Cory: Actually it is there but not in the sense you think it is. It's more like the Call of Duty 4 style so when you hit the left-trigger it zooms, just like Call of Duty, and it will actually snap you a little bit toward your target. Then it's up to you whether you want to go high or low - a leg-shot or a head-shot kind of thing.
Kikizo: Something else that was interesting is that you're shielded when you're in a vehicle, although the vehicle does tend to blow up fairly easily. How are you looking to approach that balance?
Cory: [Laughs] Well, early on in the game there are a lot of vehicles that are weaker. A lot of it is down to fuel acquisition, where you're driving a junker that somebody drove by on. Some of the semis are fairly more robust. But later on you'll start to get better vehicles like tanks and armoured vehicles. And you recruit a mechanic and he'll actually upgrade your vehicle and add crazy stuff to it. He'll take a sports car and add a rocket launcher and armoured plating on it and it's this crazy use of a sports car where the engine is used to blow stuff up. Everything is destructible and all vehicles have week points as well. You'll see like a heat shimmer on the vehicle and if you attack that spot it will die much quicker. So you might have just been unlucky maybe and you were being shelled in the right spot. Some vehicles are hard to miss the weak spot, but it works out well for gameplay when you're attacking those vehicles. You get bigger rewards for actually attacking the weak points. Not only do they die quicker but you'll get a fuel bonus. They'll drop fuel and things like that.
Kikizo: In the previous demo there was a strong emphasis on how absolutely everything is destructible. Is that something you can talk a bit more about?
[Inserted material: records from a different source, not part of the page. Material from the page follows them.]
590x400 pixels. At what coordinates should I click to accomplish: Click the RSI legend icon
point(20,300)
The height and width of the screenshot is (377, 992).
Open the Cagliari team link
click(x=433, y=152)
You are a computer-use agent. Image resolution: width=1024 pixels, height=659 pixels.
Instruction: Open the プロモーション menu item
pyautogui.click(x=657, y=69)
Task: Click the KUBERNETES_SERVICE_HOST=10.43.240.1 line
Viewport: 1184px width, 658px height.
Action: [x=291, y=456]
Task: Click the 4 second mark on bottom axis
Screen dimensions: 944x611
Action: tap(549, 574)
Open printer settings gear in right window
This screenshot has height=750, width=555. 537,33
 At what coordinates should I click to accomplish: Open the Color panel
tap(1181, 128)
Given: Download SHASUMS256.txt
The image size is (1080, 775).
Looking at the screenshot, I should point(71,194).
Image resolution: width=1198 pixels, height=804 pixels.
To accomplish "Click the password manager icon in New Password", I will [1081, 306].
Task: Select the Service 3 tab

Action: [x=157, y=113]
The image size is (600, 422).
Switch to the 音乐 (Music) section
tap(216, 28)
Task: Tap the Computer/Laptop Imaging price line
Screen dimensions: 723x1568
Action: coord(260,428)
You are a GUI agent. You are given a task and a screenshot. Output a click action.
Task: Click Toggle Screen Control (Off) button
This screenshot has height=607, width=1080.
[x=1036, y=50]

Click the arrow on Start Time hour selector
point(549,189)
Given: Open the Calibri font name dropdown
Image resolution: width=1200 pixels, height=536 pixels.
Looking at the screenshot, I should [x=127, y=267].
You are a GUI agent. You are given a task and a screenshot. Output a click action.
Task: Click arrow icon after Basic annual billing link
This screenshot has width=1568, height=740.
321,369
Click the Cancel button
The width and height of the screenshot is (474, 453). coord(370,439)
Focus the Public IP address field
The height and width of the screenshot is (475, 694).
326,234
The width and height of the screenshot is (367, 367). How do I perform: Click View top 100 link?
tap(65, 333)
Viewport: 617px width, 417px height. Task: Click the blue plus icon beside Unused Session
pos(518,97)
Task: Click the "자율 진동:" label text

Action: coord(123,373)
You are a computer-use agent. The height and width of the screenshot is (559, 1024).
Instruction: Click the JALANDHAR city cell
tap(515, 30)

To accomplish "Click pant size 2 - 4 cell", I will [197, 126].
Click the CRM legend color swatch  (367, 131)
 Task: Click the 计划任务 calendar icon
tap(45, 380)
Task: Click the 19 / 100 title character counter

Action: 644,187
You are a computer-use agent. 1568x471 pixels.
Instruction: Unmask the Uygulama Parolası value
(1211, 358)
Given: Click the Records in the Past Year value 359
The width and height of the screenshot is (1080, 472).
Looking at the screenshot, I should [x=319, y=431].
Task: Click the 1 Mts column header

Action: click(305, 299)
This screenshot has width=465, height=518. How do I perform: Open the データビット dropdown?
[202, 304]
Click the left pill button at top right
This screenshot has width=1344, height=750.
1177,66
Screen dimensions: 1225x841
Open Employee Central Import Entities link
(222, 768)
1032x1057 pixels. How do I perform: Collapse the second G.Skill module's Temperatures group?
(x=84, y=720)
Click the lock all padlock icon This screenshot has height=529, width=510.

Cory: I was mentioning to someone else, they were curious what percentage [is destructible]. It's like 150 per cent. The only things you can't destroy are like the ground you walk on. You can't punch a hole to China. But, for instance, if you're in a city, you'll actually sometimes shoot the road that you're on and the road will collapse, just literally crumble under your feet, and you're like, "Whoahooah." And it's actually an overpass and you didn't realize that there was a road going under it and you've just collapsed the road down onto the lower section of the city. So in some ways it's surprising. Even me, as a I play it, I wouldn't expect certain things to go and they do.
The main thing is, if you can afford the weapons that are needed to destroy it, that's the key. Some of these [demonstration units] we have infinite ammo and things like that on where it's really easy to just destroy everything, but as you play through it it's going to take money to level a city, and that's something you earn through play. So that's how we balance the destruction. It's awesome. It's so much fun to watch these things go. And there's persistence in the world too, where if you do that and go to one end of the map and come back, it will stay down. It doesn't reappear until you completely bail out and come back.
Kikizo: That sounds cool. Thanks for your time Cory.
Our thanks to Jonathan and Cory for their time. Mercenaries 2 is out at the end of August or the start of September, depending on which part of the planet Earth you live on.